Australia comes first. As recently as six months ago, the Aussie dollar was traded almost at parity to the U.S. dollar. Suddenly, the U.S. dollar buys $1.40 to $1.50 Australian dollars (the rate varies from day to day), and Australia has become 40 percent to 50 percent cheaper to the American tourist. Hotel rates and restaurant costs "down under," sightseeing fees, clothing and souvenirs are today considerably below the price levels to which we're accustomed.
Mexico's currency has also weakened substantially against the U.S. dollar. A year ago, you received 10.50 pesos for one U.S. dollar; today, you receive between 12 and 13 pesos to the dollar. In a country so easily reached from all parts of the U.S.—in Acapulco and Puerto Vallarta, Cancun and Mazatlan, along the Mayan Riviera and the new Nayarit district—prices were always moderate even before the strengthening of the dollar, but now they're positively cheap. So the smart American traveler will dust off those travel plans and book a flight to this colorful country with its gracious, courteous people—and low, low costs.

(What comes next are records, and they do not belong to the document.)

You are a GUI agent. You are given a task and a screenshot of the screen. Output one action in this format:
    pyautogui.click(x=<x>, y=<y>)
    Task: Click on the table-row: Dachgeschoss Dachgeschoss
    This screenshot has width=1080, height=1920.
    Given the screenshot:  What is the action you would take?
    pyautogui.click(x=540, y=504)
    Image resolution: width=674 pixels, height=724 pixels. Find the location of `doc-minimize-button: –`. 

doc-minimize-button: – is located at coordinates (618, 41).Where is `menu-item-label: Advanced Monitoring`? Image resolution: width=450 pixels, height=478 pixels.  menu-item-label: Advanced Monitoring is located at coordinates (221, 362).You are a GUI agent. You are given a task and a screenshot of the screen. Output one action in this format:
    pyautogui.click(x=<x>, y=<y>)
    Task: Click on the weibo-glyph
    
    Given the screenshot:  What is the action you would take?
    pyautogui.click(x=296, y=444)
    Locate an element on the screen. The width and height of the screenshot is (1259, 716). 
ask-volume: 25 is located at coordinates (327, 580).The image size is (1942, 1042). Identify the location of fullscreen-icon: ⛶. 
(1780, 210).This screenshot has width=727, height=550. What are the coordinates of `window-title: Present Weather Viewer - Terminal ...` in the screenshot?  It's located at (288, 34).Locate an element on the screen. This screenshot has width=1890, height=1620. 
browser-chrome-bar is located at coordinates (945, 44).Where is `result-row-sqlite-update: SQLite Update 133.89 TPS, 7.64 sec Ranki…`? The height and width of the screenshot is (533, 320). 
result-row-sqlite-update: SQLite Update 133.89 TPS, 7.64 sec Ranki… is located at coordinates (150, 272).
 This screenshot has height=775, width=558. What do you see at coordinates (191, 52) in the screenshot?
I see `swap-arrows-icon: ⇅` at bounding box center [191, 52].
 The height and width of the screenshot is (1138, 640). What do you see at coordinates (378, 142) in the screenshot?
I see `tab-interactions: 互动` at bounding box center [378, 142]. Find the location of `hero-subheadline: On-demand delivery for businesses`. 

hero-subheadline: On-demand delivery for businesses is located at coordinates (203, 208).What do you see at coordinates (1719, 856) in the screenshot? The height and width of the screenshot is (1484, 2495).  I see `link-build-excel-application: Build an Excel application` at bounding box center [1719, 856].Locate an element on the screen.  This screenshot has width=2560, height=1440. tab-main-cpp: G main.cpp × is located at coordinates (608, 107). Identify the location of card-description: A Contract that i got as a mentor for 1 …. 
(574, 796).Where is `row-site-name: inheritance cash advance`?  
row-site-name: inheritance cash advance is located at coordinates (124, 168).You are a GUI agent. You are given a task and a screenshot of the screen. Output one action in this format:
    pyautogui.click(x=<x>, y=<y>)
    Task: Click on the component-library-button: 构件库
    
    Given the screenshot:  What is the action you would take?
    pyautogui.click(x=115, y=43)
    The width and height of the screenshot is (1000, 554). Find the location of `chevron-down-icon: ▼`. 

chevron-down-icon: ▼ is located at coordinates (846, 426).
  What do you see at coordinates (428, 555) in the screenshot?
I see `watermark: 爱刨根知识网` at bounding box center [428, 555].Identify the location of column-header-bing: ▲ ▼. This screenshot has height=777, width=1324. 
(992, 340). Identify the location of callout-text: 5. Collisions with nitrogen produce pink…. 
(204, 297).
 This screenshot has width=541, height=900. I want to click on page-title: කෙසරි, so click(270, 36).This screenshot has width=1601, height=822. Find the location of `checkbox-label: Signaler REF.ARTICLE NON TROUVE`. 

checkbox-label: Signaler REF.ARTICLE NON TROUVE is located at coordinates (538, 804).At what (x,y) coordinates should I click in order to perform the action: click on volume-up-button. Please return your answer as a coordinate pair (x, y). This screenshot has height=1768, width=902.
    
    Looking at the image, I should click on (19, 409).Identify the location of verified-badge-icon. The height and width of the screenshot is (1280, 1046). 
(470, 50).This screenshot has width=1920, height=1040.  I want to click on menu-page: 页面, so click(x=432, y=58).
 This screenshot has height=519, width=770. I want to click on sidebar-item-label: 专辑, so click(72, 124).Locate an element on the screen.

Thailand presents a mixed picture. Its unit of currency, the baht, has recently been selling at a rate of 34 to the dollar (earlier, the rate was 28 to the dollar), and a country that was always low-priced to the traveler with U.S. dollars has become cheaper still. Unfortunately, there's considerable unrest in Thailand, culminating recently in street riots and some bloodshed. But the tourist has always traveled safely in this land of gentle Buddhist people. I would continue to recommend travel there and remain firm in my belief that the unrest will be short-lived.
The Island of Bali: Its currency, the Indonesian rupiah, has continued to decline against the U.S. dollar. A year ago, $1 bought 9,073 rupiah; it now buys nearly 10,000 rupiah, and an island that was always amazingly cheap has become cheaper still. Get there fast.
Iceland: No nation has had a worse economic crisis than Iceland, for reasons (bank failures) too complex to discuss. A year ago, you received 60 Iceland kronur for one U.S. dollar; today you receive roughly 110 Iceland kronur. Since the nation's cost-cutting airline, Icelandair, is also running unprecedented sales on airfares to Iceland, this is perhaps your best time ever for soaking in those thermal waters.
Canada: Just a few months ago, one U.S. dollar bought one Canadian dollar. Today one U.S. dollar buys almost $1.20 Canadian, and everything in Montreal, Toronto, Vancouver and the like costs about 20 percent less.
But while the currencies of Europe have weakened by about 10 percent against the U.S. dollar (as I write this, you only pay $1.72 for a British pound, $1.34 for a euro), the shift hasn't yet been great enough to substantially lower the cost of traveling in these pricey precincts.
Odd, isn't it? Just when most of us are beginning to feel impoverished, the cost of traveling to numerous foreign destinations has become much lower than before.